Il fait nuit à 18h, à peu près l’heure où j’atterris. Pas de tampon sur mon passeport. Déception. Je change de l’argent, 1000 lek font un peu moins de 9 euros, c’est presque facile. J’achète une carte sim, justement 1000 lek pour 14 jours, ça marche tranquilou. Je vais chercher ma Punto. Bonne nouvelle, on me donne un modèle supérieur pour le même prix. Je n’ai pas regardé la marque ni le modèle, mais ce que je vois tout de suite est l’emplacement spécialement prévu devant le pare-brise pour positionner mon smartphone sans qu’il tombe ou que j’ai à le tenir. Je pourrai me diriger à l’aise Blaise. Oui je sais, je ne cesse de clamer qu’un voyage réussi est un voyage où on se perd ! Mais là, très sincèrement, il fait nuit, je suis seul, je ne connais pas la route, je me suis laissé dire que la conduite albanaise était sans concession (j’appréhende un peu) et j’ai envie d’arriver à mon hôtel safe et au plus vite. Et je revendique la possibilité d’être de mauvaise foi parfois. La route est nickel, large et convenablement éclairée. Les abords ressemblent à n’importe quels abords de route menat de l’aéroport au centre-ville : succession de centres commerciaux, sièges de marques internationales, banques et concessionnaires auto. Les enseignes succèdent aux enseignes. Google maps me perd un peu en fin de parcours, tente de me faire prendre des escaliers. Je dis non tout cru et retombe sur mes roues.

Mon hôtel, l’Areela boutique, 56€ pour 2 nuits sur Booking (j’aurais pu 40€ mais c’était un lit simple) est très chouette. Hôtel de charme super bien décoré dans un quartier calme qui semble se reconstruire. La minette de l’accueil a les yeux qui brillent quand elle constate que je suis français. Je reste sur cet aspect favorable et évite de lui dire qu’elle n’était certainement pas encore un projet quand je suis venu pour la première et seule fois dans son pays. Elle m’explique tout bien, me donne les indications d’une pizzeria pas trop loin. D’ailleurs rien n’est trop loin à Tirana. Sur le chemin de ma pizza, il y a plein de cafés. C’est soir de match, Albanie-Pologne, les cafés sont pleins.

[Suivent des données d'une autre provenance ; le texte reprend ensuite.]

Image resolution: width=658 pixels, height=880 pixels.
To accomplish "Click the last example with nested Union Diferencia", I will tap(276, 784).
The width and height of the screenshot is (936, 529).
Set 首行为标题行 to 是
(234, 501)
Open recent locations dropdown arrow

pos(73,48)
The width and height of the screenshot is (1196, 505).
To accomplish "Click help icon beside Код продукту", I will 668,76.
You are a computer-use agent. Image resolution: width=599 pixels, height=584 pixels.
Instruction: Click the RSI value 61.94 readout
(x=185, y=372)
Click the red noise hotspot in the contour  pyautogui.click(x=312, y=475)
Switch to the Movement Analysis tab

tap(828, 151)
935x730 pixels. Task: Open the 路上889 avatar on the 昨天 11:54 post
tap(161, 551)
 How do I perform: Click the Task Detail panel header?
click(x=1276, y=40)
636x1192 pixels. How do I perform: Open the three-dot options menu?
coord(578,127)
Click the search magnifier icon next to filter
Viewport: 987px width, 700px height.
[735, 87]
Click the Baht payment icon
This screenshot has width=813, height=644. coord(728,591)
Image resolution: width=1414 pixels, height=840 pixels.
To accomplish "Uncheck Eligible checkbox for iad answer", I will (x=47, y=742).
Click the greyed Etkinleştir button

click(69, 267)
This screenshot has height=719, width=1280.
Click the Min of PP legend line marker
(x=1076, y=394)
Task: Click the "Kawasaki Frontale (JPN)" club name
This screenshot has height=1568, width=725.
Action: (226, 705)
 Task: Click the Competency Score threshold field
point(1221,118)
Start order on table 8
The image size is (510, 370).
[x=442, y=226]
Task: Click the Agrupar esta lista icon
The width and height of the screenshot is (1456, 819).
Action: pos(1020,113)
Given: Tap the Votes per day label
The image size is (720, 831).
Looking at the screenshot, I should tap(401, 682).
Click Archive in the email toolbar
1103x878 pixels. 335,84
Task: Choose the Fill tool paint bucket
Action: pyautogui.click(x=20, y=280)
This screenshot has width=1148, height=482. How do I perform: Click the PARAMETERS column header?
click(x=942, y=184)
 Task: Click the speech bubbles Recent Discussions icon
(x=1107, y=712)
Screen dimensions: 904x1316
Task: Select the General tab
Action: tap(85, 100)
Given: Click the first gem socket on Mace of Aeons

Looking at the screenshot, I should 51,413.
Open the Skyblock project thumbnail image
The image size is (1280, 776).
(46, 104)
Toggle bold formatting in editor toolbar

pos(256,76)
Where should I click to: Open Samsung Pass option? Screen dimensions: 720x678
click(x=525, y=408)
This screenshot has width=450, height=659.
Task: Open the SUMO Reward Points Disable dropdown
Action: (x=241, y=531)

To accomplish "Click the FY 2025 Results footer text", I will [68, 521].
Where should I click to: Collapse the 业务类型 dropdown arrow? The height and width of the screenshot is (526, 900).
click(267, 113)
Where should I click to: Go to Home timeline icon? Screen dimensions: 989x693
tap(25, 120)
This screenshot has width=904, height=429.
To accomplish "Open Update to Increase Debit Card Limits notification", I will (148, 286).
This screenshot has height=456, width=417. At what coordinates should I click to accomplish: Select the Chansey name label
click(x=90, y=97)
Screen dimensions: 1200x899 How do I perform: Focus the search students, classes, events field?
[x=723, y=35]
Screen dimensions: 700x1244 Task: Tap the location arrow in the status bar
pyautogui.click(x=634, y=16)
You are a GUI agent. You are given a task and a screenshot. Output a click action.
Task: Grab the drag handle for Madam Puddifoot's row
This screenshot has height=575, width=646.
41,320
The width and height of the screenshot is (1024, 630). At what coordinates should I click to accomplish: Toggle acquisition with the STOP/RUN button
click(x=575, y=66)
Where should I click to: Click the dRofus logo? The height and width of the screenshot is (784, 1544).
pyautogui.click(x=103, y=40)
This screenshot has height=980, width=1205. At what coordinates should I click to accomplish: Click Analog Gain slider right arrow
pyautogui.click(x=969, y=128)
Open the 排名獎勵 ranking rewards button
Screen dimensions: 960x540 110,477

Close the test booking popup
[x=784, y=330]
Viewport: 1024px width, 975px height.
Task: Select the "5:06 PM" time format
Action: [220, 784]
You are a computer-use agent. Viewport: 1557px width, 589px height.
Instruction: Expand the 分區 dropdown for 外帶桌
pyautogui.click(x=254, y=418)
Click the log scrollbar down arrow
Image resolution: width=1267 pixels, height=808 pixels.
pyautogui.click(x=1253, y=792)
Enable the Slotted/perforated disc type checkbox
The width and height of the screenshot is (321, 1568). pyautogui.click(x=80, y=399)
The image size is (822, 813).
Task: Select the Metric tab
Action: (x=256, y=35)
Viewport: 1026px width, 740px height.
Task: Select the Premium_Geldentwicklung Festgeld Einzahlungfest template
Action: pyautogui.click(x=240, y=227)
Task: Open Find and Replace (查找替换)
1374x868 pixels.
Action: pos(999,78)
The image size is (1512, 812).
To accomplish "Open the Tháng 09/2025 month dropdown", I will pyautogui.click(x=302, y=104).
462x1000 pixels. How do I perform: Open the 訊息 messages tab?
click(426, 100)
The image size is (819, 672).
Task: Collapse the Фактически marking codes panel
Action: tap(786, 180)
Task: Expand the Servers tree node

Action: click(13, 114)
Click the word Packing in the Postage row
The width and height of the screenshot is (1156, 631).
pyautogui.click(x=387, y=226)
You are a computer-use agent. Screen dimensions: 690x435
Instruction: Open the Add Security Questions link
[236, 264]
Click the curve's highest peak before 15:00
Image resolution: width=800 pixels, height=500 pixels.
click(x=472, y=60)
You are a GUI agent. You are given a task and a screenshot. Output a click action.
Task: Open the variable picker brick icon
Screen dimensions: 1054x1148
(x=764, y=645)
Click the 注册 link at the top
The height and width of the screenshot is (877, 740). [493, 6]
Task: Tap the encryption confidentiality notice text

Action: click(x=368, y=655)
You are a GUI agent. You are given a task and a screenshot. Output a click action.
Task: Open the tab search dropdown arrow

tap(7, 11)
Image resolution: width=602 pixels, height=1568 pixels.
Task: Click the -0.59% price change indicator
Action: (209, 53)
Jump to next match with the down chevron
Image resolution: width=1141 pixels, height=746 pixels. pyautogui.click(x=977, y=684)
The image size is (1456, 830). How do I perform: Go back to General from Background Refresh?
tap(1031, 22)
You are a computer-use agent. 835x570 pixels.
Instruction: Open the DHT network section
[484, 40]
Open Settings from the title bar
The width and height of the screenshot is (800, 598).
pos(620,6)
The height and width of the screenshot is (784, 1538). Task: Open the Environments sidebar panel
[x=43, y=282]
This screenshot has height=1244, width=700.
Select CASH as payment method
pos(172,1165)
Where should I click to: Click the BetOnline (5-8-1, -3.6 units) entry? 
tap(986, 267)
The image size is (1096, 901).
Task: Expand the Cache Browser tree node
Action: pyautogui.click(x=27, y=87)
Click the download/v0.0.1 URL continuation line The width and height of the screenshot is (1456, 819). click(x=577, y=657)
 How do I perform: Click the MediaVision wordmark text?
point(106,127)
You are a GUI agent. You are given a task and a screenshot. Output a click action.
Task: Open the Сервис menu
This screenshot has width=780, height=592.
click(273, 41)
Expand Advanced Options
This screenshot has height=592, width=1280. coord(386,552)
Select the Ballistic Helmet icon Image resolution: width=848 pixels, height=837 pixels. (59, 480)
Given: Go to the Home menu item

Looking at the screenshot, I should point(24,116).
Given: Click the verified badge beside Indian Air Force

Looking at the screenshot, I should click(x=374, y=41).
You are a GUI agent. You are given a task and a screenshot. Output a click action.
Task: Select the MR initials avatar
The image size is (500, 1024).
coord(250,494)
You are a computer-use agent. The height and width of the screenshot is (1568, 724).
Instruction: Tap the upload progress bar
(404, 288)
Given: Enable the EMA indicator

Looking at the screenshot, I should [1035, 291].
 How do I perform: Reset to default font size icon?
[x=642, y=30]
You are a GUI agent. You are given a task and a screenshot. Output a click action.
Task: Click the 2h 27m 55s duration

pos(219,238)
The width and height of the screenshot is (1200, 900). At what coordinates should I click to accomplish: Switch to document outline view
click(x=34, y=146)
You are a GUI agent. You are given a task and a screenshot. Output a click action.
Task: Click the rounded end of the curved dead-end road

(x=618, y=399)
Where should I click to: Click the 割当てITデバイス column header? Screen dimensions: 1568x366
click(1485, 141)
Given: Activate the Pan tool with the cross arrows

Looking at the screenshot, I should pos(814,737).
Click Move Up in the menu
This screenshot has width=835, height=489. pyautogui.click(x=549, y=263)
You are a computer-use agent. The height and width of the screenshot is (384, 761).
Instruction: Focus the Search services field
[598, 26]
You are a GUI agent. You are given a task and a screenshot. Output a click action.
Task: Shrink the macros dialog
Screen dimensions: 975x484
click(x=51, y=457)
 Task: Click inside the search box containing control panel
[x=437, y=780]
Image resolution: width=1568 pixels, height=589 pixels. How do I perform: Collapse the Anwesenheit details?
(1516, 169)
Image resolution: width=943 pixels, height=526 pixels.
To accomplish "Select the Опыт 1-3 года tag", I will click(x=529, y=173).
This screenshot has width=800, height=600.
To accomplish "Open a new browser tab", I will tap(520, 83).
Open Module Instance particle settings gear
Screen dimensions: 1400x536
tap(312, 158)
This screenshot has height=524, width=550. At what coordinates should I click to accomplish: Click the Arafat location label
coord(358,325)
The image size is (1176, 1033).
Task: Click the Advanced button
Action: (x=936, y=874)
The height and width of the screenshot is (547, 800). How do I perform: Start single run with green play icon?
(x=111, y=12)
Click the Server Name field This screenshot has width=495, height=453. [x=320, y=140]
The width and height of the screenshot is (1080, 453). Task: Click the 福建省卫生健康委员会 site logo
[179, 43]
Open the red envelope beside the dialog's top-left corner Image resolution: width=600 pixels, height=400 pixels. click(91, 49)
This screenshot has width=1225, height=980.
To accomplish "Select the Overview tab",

J’apprendrai plus tard que furieux du but polonais, le public a lancé des bouteilles sur les joueurs, le match a té interrompu. Je note donc qu’il ne faut pas rendre furieux mes futurs interlocuteurs. Personne ne porte de masque. Il va falloir que je m’habitue. Je croise les cafés Mon amour et Mon chéri, je verrai aussi un café Eiffel et une boulangerie parisienne. Mais qu’est-ce qu’on leur a fait ? J’avale ma pizza à 5€ et vais faire un tour vers la place Skanderbeg, immense et pas loin. A l’un de ses angles, des gens dansent autour d’une musique traditionnelle, ça apporte un peu de vie dans le vide de la place.